→ What to do: An exact copy of the line containing "Close the Importsjekkliste dialog" and of every line after it, through the last line of the material, is what should be returned.

____ Materials provided

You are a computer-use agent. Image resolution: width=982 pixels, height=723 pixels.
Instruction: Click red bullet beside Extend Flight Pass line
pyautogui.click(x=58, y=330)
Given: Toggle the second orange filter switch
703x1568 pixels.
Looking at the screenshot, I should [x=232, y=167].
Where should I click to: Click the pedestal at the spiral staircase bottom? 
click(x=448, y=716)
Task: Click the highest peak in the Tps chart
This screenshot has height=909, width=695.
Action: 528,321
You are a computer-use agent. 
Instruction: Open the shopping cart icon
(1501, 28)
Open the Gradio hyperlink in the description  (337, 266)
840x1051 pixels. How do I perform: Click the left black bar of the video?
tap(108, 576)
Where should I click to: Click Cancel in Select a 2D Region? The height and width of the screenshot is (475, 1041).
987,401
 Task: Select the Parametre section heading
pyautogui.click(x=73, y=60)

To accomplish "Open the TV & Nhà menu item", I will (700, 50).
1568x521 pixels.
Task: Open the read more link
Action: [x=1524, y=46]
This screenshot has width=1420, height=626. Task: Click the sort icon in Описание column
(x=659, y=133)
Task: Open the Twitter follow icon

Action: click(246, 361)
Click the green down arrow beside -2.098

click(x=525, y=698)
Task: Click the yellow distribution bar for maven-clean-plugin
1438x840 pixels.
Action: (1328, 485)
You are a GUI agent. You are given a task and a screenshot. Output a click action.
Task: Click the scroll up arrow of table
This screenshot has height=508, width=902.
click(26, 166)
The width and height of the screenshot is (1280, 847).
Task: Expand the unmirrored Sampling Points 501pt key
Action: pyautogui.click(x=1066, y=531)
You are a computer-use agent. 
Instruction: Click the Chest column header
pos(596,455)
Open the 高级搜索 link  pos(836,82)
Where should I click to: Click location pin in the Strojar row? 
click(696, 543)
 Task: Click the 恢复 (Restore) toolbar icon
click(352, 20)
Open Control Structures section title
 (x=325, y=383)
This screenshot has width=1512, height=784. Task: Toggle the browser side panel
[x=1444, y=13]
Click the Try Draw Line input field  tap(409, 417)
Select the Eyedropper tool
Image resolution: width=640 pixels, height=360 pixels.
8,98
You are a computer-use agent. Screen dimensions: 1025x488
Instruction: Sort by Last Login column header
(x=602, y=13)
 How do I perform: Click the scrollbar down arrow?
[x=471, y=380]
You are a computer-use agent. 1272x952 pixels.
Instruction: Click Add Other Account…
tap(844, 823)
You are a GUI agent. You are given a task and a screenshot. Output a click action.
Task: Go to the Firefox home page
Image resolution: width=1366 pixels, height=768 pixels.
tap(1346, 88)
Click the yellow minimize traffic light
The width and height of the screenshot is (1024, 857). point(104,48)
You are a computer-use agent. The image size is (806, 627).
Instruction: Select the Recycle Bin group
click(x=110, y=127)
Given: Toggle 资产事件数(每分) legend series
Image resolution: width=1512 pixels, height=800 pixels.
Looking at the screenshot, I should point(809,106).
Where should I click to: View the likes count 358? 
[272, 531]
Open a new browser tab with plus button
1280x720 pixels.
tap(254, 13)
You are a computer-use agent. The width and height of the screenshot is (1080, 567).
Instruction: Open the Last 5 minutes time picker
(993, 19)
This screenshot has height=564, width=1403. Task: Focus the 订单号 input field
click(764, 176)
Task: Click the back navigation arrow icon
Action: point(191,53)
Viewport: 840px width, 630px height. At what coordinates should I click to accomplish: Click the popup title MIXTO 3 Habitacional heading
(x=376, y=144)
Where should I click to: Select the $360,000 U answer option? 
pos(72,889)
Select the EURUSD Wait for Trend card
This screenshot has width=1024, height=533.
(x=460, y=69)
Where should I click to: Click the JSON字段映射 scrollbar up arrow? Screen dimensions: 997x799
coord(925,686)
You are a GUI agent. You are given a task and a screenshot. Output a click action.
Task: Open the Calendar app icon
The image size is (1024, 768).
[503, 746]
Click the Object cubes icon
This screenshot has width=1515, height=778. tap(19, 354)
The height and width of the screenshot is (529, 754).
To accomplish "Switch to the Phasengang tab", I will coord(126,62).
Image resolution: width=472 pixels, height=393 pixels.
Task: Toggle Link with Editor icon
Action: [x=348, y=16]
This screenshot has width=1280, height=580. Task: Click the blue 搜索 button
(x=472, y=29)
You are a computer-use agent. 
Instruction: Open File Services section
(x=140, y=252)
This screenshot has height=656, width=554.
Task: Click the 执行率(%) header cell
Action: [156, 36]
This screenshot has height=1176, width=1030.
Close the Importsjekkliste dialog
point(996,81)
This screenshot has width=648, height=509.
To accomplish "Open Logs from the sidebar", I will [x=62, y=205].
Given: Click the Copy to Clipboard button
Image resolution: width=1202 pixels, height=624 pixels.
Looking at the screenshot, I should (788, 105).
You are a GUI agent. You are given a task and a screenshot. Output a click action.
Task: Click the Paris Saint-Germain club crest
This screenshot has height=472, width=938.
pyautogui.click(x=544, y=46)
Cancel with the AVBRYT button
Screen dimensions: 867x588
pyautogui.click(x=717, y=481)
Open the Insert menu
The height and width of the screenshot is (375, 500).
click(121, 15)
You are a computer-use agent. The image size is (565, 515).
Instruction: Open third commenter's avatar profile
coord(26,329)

________

→ Exercise solution:
Close the Importsjekkliste dialog
point(996,81)
This screenshot has width=648, height=509.
To accomplish "Open Logs from the sidebar", I will [x=62, y=205].
Given: Click the Copy to Clipboard button
Image resolution: width=1202 pixels, height=624 pixels.
Looking at the screenshot, I should (788, 105).
You are a GUI agent. You are given a task and a screenshot. Output a click action.
Task: Click the Paris Saint-Germain club crest
This screenshot has height=472, width=938.
pyautogui.click(x=544, y=46)
Cancel with the AVBRYT button
Screen dimensions: 867x588
pyautogui.click(x=717, y=481)
Open the Insert menu
The height and width of the screenshot is (375, 500).
click(121, 15)
You are a computer-use agent. The image size is (565, 515).
Instruction: Open third commenter's avatar profile
coord(26,329)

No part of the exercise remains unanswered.